Any information about the lighting system ?

 

pbr shader in 3DC paintroom uses IBL system with cubemaps/panoramas like substance painter and Marmoset TB2

In render room you can still add old lights on top of it if you want...

 

Geometry response to light, using illumination models. Bilnn, phong... how the materials are constructed 

in paint room ?

 

there is no "materials" in paintroom ...it uses one pbr shader...you tweak maps ,you dont create "shaders". 

Exactly like TB2 or substance painter (you can choose 2 more shaders in SPainter...Toon and pixilated)

 

In Unreal 4 there is one basic shading model with 4 modes (unlit,default lit,and 2 SSS shadings)

ex:Unlit is for emissive ,default lit is basic pbr shading (like 3DCoat paintroom pbr shader or TB2 ) 

and the 2 SSS are for skins and waxlike stuff,,,

Andrew already stated SSS is on the way... 

 

 

The basic blinn,phong ,Lambert are not pbr shaders...because they are not energy conservative shaders.

"The standard Lambert diffuse response can emit more light than it receives. The standard Blinn-Phong 

specular model can either lose energy or gain energy depending on the specular power and color. If you 

just add the diffuse and specular responses together, materials can also emit more light than they 

receive."

 

Although it seems tweaked Lambert-Blinn-Phong shading models were made that are "physically accurate" .

Actually ,there seem to be 2 main PBR models; the Lambert-Blinn-Phong BRDF and the Disney BRDF model,the disney model is based on the Torrance-Sparrow microfacet specular model +Lambert model with some tweaks for Diffuse.

 

..anyway this stuff is too complicated for me to understand.Andrew would surely explain better.

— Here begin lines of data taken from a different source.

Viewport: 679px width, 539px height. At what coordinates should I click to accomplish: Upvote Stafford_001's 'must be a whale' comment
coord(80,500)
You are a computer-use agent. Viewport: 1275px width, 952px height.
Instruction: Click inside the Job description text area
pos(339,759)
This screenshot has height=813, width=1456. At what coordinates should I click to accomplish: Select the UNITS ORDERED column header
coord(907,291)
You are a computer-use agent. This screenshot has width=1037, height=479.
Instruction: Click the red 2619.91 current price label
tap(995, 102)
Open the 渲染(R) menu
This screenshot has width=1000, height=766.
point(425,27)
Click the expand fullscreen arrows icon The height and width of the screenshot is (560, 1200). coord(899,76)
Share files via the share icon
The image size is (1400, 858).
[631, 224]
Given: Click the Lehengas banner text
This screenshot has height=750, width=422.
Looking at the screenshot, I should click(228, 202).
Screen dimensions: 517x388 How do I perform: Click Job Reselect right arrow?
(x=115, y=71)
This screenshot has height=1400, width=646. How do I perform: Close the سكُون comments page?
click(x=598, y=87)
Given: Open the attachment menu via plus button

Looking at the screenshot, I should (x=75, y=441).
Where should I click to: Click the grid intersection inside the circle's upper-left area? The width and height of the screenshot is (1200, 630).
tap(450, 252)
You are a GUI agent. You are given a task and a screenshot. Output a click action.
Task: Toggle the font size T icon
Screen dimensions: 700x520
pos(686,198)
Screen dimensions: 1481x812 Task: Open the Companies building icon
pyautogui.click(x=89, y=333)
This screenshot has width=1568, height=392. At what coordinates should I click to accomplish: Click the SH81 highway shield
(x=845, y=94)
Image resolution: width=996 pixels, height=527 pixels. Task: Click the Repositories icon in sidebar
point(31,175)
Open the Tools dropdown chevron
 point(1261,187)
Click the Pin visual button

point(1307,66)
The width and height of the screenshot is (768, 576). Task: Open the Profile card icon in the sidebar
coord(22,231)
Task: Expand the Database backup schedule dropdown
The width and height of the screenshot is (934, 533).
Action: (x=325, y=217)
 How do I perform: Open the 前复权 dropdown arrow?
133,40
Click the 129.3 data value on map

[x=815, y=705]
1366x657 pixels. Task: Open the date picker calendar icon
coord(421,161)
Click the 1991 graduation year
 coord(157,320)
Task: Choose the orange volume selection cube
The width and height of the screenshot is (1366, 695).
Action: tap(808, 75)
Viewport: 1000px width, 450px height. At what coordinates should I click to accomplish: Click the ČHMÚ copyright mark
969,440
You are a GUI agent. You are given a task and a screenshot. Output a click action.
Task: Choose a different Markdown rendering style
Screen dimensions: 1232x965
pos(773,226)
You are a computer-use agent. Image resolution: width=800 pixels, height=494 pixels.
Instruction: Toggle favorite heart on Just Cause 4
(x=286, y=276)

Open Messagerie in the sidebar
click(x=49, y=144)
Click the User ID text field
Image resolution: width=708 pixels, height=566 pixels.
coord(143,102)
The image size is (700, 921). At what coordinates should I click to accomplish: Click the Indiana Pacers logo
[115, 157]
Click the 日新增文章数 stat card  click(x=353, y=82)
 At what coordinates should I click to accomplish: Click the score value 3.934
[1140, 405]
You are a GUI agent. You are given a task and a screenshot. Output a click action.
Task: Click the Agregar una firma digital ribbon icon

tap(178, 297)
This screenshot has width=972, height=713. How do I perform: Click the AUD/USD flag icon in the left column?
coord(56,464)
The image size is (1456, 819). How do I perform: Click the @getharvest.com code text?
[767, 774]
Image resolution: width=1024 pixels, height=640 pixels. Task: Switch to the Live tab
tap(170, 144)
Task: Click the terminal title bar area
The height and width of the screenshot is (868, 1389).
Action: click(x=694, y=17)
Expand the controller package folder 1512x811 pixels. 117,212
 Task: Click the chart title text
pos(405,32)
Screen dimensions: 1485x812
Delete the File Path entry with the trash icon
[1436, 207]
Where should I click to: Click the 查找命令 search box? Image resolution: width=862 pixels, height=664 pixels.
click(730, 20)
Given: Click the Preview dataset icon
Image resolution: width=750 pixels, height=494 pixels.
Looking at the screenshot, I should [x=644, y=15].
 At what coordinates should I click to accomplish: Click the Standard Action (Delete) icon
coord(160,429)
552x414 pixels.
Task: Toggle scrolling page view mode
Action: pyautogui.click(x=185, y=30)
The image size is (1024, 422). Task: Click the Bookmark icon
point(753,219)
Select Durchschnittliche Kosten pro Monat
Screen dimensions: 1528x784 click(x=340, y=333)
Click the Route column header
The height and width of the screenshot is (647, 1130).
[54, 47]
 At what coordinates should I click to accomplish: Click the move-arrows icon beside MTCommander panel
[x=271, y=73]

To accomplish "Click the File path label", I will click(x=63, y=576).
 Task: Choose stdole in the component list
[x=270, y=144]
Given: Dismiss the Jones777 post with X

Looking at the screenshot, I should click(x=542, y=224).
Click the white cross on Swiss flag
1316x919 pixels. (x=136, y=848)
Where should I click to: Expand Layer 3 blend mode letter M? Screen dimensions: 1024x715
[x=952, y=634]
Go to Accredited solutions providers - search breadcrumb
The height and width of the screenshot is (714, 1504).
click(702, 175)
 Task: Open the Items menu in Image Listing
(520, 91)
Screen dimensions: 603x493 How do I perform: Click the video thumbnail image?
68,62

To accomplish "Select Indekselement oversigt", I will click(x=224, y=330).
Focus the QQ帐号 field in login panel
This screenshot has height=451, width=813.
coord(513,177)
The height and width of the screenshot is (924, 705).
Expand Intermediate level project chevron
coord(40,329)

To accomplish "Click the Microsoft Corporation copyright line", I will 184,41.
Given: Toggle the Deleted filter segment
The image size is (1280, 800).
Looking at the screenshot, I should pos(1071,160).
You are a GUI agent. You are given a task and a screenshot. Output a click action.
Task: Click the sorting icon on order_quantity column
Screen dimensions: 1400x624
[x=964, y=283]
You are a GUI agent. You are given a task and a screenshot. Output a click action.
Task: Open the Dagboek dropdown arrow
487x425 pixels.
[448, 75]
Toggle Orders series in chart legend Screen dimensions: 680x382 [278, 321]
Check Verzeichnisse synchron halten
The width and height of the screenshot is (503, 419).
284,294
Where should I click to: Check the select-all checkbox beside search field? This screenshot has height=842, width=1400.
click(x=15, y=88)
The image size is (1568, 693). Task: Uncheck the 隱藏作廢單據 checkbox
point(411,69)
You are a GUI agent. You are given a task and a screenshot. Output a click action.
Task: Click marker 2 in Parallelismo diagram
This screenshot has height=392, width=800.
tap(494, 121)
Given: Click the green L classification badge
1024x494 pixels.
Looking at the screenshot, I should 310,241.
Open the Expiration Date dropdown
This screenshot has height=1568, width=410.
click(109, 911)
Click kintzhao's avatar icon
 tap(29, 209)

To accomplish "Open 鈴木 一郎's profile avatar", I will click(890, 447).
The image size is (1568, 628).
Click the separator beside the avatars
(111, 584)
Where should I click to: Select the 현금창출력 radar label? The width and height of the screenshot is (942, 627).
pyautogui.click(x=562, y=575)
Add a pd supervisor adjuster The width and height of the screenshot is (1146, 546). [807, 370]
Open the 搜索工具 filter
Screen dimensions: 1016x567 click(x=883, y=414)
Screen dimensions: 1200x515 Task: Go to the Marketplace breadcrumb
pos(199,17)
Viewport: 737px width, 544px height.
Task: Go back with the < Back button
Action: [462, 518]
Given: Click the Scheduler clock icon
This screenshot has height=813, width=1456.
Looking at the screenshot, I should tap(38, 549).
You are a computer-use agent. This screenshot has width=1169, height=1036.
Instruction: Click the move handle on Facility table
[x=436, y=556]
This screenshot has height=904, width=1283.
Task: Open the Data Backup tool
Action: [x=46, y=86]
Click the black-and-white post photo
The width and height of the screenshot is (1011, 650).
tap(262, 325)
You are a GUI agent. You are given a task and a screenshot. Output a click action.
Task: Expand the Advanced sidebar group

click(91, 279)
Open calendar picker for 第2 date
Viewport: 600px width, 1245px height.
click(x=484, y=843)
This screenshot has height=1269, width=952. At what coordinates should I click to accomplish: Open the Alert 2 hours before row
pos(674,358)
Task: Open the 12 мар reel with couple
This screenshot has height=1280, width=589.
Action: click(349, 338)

You can read here its interesting still;


 

Will materials be combined and could now create multishaders  ?

 

It does not seem like it ,anyway there is no such thing( in Unreal4 for ex) as "multishaders"

In Unreal4 there is layered materials. and basically its just masks that you plug in your nodes to blend between materials layers.

Nothing stop you from making those masks in 3DCoat and load them in Unreal nodes.

 

(again just so to be clear ...in 3DC we'll be painting multichannels/multilayered stamps not making "shaders"

( exactly like substance painter...) 

 

And what about environmental maps ? or HDRI use ?

 

it is the main way to light your models in 3DC pbr. (again like substance painter and TB2)

I tried a few image formats and they all worked very well...

(although I was unable to get full panorama rotations...seemed to be stuck at 180) 

 

Again all this is based on my experience from the early build I tried...evrything is subject to changes.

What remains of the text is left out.